There was an undoubtable hint of frustration in his voice - likely I thought that those from whom he had sought advice had a different view of the 'mossad,' and were forcing him to do something against his better judgment. So I responded: 'we both know that what you are now advocating - acquiescing to close-mindeded and sanctioning fear of difference - is against our hashgafa, indeed I continued, any Torah perspective.' 'It's a chilul hashem,' I continued, 'a desecration of G-d's name, to send us away to schools outside of our community - to other schools, and other communities - when you yourself acknowledged that Shmuel could find a place in one of your classrooms.'
'And as far as ordinary children,' I went on, filling the silence, 'we are not children of Esau who find perfection in this world, but the b'nei Yisrael, children of Israel, of Jacob, who acknowledge that this world is a place of lack and imperfection.' 'I am a pragmatist,' I continued: 'if Shmuel is disruptive or can't be integrated into the class room, then we will take him out immediately, but if the experience of our home is true, if that of our building is true, of his nursery school are true, then Shmuel's presence will be a blessing for him, and for all who have the chance to be around him.'
'Rav Kolbrener' - again the wrong title - 'what you say is all emes l'emiso' - the undeniable truth, 'k'dosh k'doshim,' the holy of the holies, but, and I could almost see and feel his shoulders shrugging, 'we live in 'olam ha sheker - a world of lies.

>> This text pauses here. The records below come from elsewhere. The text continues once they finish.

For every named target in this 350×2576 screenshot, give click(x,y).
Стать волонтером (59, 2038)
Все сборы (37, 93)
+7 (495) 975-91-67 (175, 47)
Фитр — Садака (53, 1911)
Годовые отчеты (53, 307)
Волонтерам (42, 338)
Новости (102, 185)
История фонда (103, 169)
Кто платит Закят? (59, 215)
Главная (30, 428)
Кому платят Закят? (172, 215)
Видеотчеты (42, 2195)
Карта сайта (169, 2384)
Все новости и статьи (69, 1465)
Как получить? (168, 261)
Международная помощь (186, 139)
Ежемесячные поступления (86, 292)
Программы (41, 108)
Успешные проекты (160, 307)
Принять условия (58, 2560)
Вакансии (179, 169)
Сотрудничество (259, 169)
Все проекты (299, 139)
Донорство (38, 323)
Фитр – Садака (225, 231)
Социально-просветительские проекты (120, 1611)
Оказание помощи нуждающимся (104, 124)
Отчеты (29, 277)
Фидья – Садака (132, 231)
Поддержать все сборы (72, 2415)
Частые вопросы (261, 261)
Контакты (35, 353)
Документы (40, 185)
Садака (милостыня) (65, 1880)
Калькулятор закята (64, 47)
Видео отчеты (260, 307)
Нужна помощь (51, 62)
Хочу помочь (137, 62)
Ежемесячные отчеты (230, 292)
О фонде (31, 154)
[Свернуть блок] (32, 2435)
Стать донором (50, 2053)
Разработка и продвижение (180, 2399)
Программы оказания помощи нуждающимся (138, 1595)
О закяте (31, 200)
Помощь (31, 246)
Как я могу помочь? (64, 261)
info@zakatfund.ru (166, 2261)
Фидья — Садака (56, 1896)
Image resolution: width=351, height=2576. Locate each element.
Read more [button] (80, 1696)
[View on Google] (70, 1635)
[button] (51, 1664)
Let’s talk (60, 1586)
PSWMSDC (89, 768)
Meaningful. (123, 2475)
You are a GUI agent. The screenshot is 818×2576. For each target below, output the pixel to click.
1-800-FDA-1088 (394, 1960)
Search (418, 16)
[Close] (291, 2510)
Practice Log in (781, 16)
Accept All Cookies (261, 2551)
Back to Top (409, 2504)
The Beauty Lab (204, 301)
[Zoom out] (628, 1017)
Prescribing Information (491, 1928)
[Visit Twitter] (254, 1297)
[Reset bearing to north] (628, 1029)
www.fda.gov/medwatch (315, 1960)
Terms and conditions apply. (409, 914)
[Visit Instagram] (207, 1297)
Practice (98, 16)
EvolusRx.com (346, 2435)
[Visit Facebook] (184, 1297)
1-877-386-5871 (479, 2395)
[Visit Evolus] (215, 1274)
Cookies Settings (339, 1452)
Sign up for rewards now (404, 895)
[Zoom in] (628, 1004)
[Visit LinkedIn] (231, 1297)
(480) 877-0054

Here it was - the olam ha'sheker excuse! I had heard people exclaim 'olam ha'sheker' as an expression of frustration; this was the first time I heard it as an explicit excuse. Using the olam ha'sheker excuse, not as a form of self-consolation, but justification for doing the wrong thing, turns Torah into something theoretical - 'we can't actually live by the words of Torah!' So Torah ceases to be a manual for life - a handbook for tikkun olam - the redemption of the world, but an ideal to which we aspire when not in conflict with our prejudices and fears. The principal couldn't help being honest: so he acknowledged that my words were true, even holy, but from the olam ha'sheker perspective, such truth and holiness don't have a place in the world. So Judaism transforms into a religion of ideals only. How often is such an excuse - even if not explicitly uttered - used as a means of justifying our laziness, self-interest or even corruption?
Traditions in the West in literature, philosophy and theology - from Homer to Plato to the apostle Paul - separate the ideal, take it out of the world. But Judaism - and this was one of the reasons that I started, years ago, to begin to split my time between the library and the beit midrash - transforms the real into the ideal, elevating the world. Judaism offers the promise of a learning which is not simply theoretical - those earnest discussions I used to have in the seminar room in graduate school - but a learning leading to action and tikkun olam.
Or perhaps this is naive? too idealistic?